Art & Culture

Patung Mother & Child Karya Ketut Putrayasa Berdiri Megah di Singapura: Kemampuan Orang Bali Membuat Patung Masih Tinggi

Sejak jaman dulu, orang Bali memang memiliki kemampuan dalam membuat seni patung. Karya seni tiga dimensi itu tak hanya dipajang di Pulau Dewata, tetapi juga dikoleksi oleh orang asing di luar negeri. Generasi seni membuat patung itu masih berlsngsung di jaman ini.

Lihat saja, patung “Mother & Child” karya I Ketut Putrayasa menghiasi salah satu kawasan di Mandai Wildlife Singapura. Patung karya seniman asal Desa Tibu Beneng, Kecamatan Kuta Utara, Kabupaten Badung, Bali itu sebagai pengenalan generasi seni di Bali tak pernah putus, termasuk ajang promosi paiwisata.

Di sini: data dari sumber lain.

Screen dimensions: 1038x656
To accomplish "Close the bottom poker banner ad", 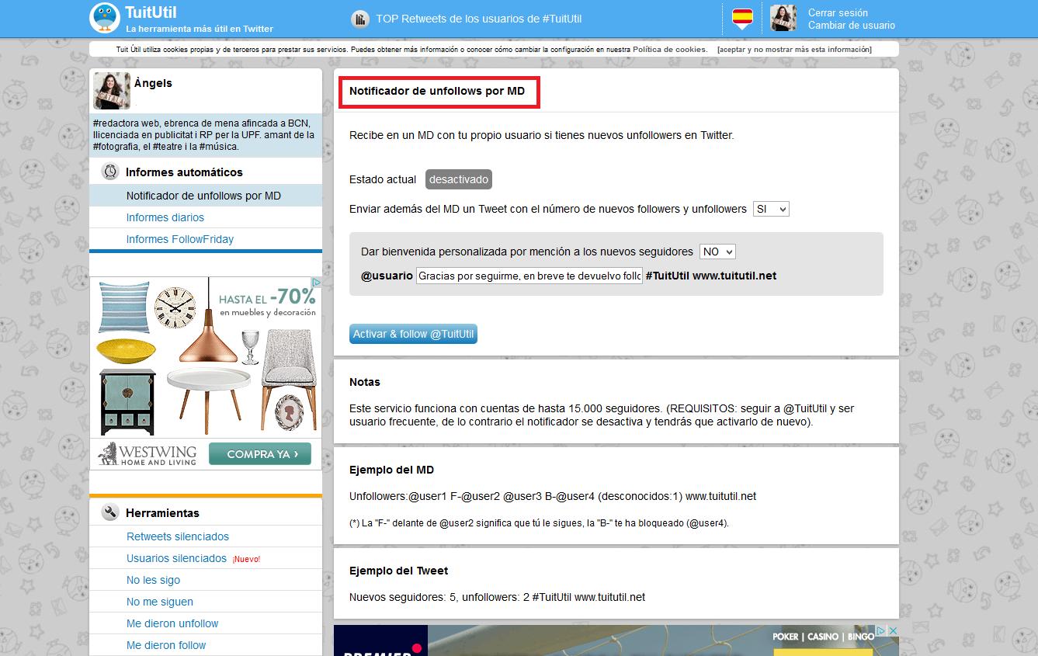I will click(893, 631).
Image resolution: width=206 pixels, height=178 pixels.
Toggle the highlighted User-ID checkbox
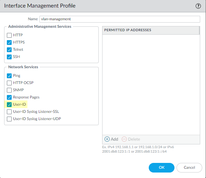pyautogui.click(x=9, y=104)
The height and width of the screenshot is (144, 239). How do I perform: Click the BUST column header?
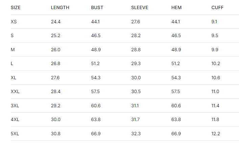(x=97, y=7)
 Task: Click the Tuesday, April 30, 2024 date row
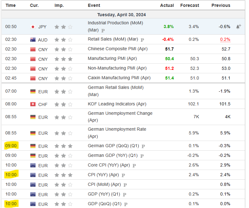tap(121, 15)
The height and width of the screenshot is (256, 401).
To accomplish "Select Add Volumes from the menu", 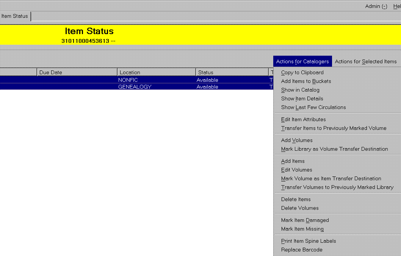I will 297,140.
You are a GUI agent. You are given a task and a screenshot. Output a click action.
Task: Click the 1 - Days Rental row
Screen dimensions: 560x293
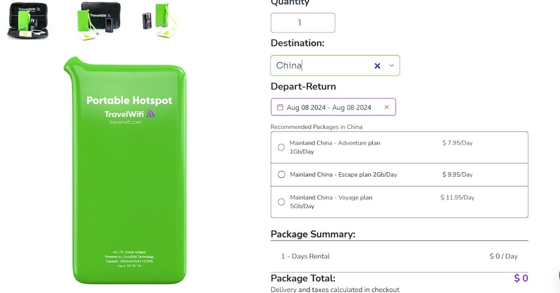pos(305,256)
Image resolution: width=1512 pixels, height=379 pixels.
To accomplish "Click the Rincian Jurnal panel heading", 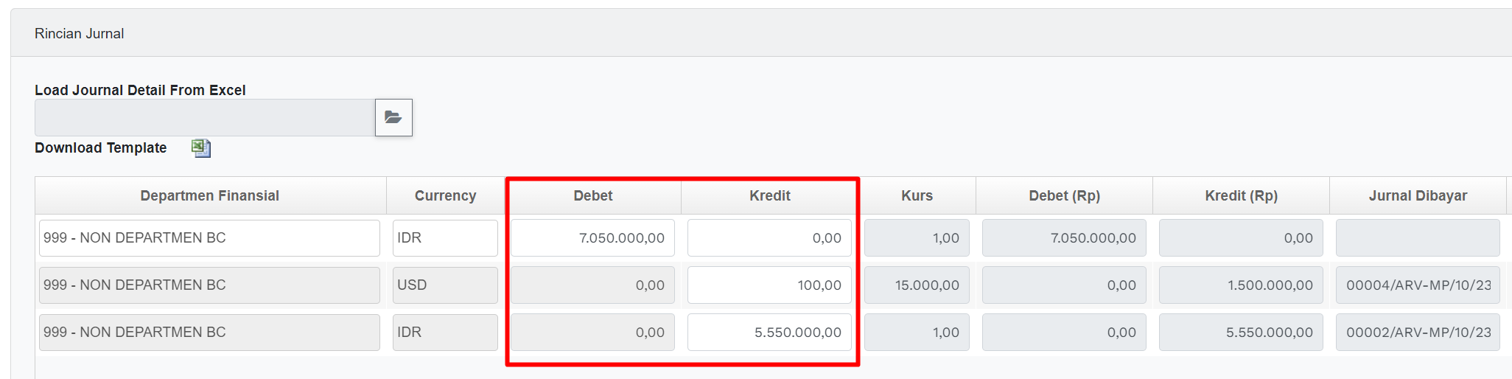I will tap(80, 34).
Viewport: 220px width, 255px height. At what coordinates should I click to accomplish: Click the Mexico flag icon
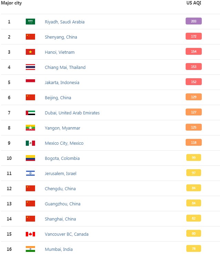coord(30,143)
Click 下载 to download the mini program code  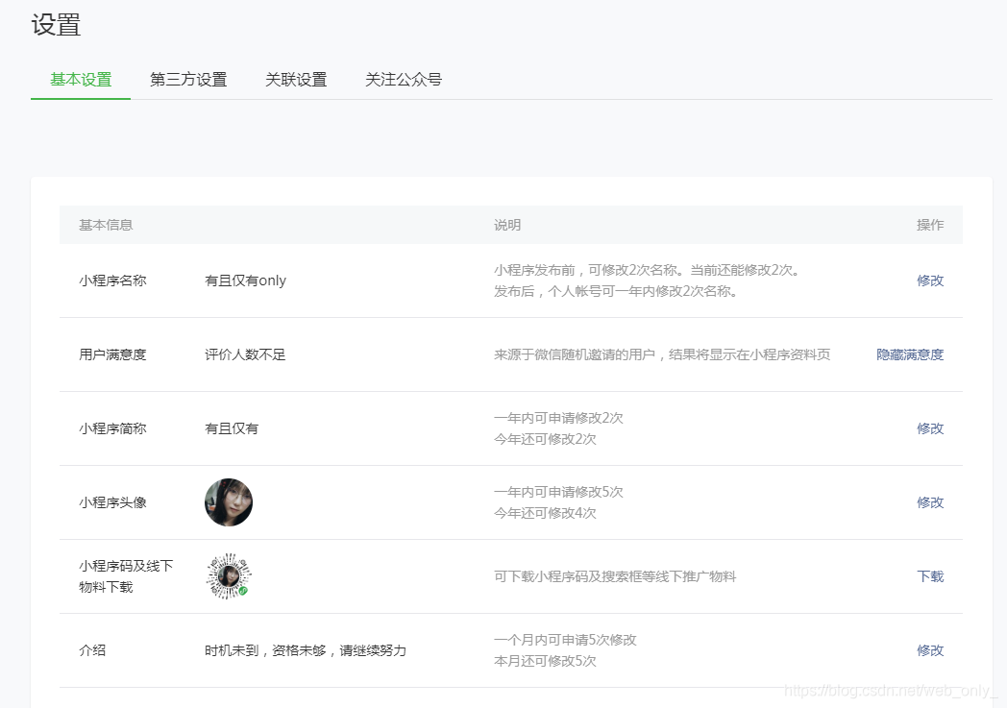[929, 576]
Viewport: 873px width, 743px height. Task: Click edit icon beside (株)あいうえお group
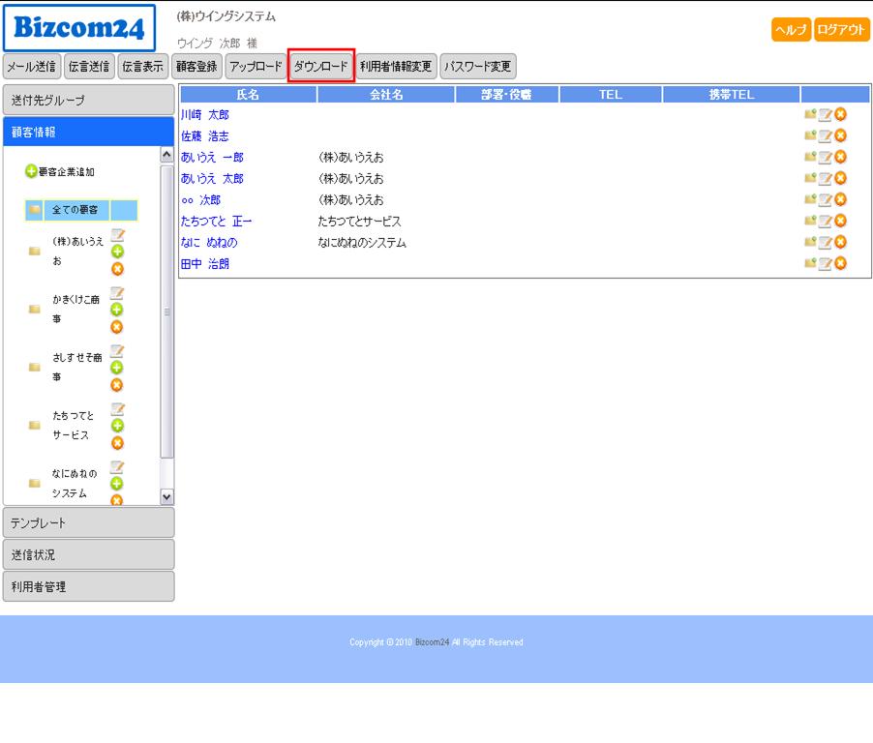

Guru Besar Fakultas Pariwisata Unud, Prof. Dr. Drs. I Putu Anom, M.Par. mengatakan, seniuman Bali yang membuat patung di luar negeri itu tidak mutlak sebagai promosi pariwisata, tetapi sebagai gambaran Bali masih banyak memiliki produk patung.

“Ini juga sebagai bentuk pengenalan budaya. Bali sangat terkenal dengan produk patung, sehingga ini sebagai ajang untuk memperkenalkan bahwa kemampuan orang Bali membuat patung itu masih tinggi,” kara Prof. Anom melalui sambungan telp, Sabtu 15 Pebruari 2025.

BACA JUGA:  Tanah Lot Art & Food Festival 2025: Ajang Promosi Destinasi, Dimeriahkan Parade Budaya dan Legenda Kuliner

Tatang B.Sp, seorang pelukis dan pengamat seni yang tinggal di Denpasar mengatakan, patung “Mother & Child” sebagai karya patung yang hadir di ruang publik memiliki raison d’etre atau alasan kehadiran yang jelas.

Patung ini membawa pesan konservasi yang kuat, mengajak masyarakat untuk lebih peduli terhadap satwa yang semakin langka ini. “Mother & Child bukan sekadar representasi artistik, melainkan sebuah bentuk edukasi dan pengingat akan pentingnya perlindungan Trenggiling Sunda,” terang Tatang.

Karya patung ini berupaya mengabadikan pesan konservasi dalam seni itu, dilahirkan oleh seniman selalu berpenampilan nyentrik itu. Patung ini menggambarkan Trenggiling Sunda yang meringkuk dengan anaknya, sebuah metafora tentang perlindungan dan kehangatan keibuan.

Gaya dan bentuknya memang unik, berdiri megah dengan diameter 5 meter dan tinggi 3 meter. Trenggiling Sunda (Manis Javanica) adalah mamalia unik yang tersebar di Asia Tenggara, termasuk Indonesia, Singapura, dan Malaysia.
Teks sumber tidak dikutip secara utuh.